Columbus has become the latest flash point in the controversy over which monuments to controversial figures should be taken down.
The mayor, a regular at the parade, said the event is about Italian heritage. He also noted his pilgrimage to the old country in describing his ethnic pride, as he urged Italian-Americans not to rush to judgment before a commission conducts its review.
"I would ask my fellow Italian-Americans who are concerned to step back for a moment and recognize that we haven't even named the commission, which is going to look at any and all monuments around the city where there is any concern," de Blasio said.
De Blasio said Monday commission members will be named hopefully in a matter of days and will take public input in an open process. Options could range from removing a monument to providing more information on a plaque to leaving it alone.
Apparently unclear is whether the mayor will be the ultimate decider.
"I'm ready to be.
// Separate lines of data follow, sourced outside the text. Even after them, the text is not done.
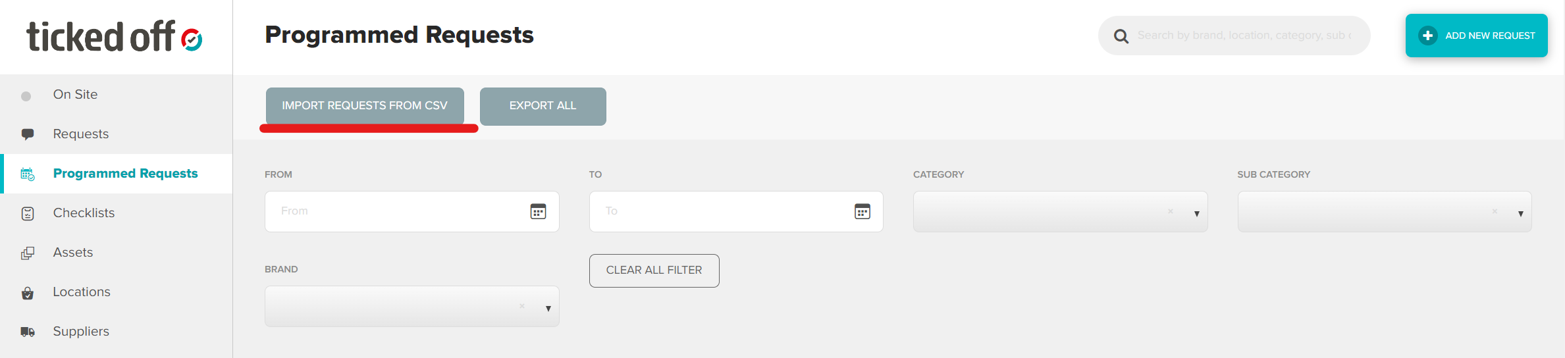Click the Checklists clipboard icon
Viewport: 1565px width, 358px height.
(x=28, y=213)
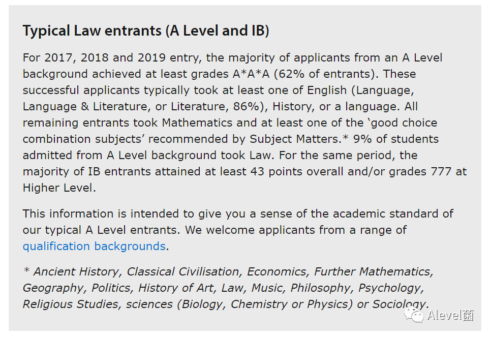This screenshot has height=337, width=490.
Task: Click the WeChat logo watermark icon
Action: tap(414, 315)
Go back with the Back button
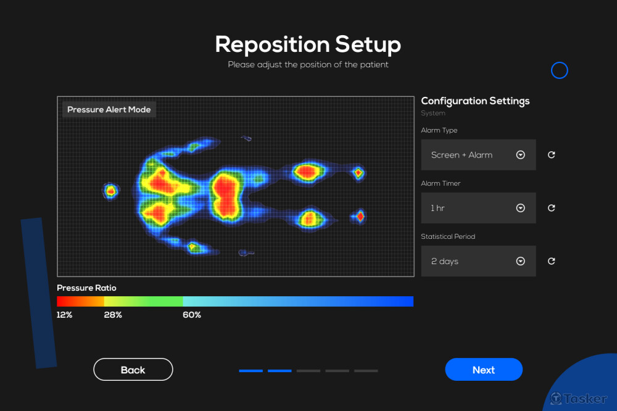The width and height of the screenshot is (617, 411). [x=133, y=370]
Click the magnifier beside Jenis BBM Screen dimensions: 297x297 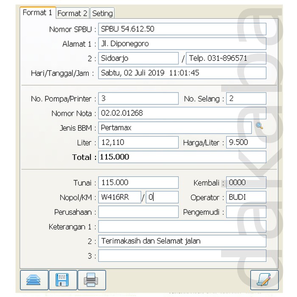(x=259, y=126)
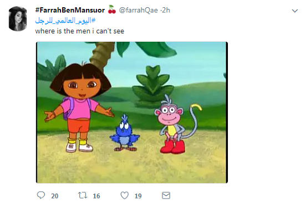Retweet using the retweet arrows icon
Screen dimensions: 305x203
click(83, 195)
But we have to look at the laws, and we have to look at what city agencies are involved," he said. "This is uncharted territory."
One critic on the issue is Democratic rival Sal Albanese, who was on Staten Island Monday calling for more ferry service, including from Staten Island's South Shore.
"Mayor de Blasio called his ferry plan a five-borough plan, but he forgot Staten Island," de Blasio said.
The mayor's remarks came at an unrelated news conference in Brooklyn, where he signed into law new anti-smoking legislation that'll raise the minimum price of cigarettes to $13 a pack, the highest in the country, plus reduce the number of stores that can sell cigarettes and regulate for the first time the sale of e-cigarettes.
Other pieces will ban smoking in apartment building common areas, and require landlords to create and post a building's smoking policy.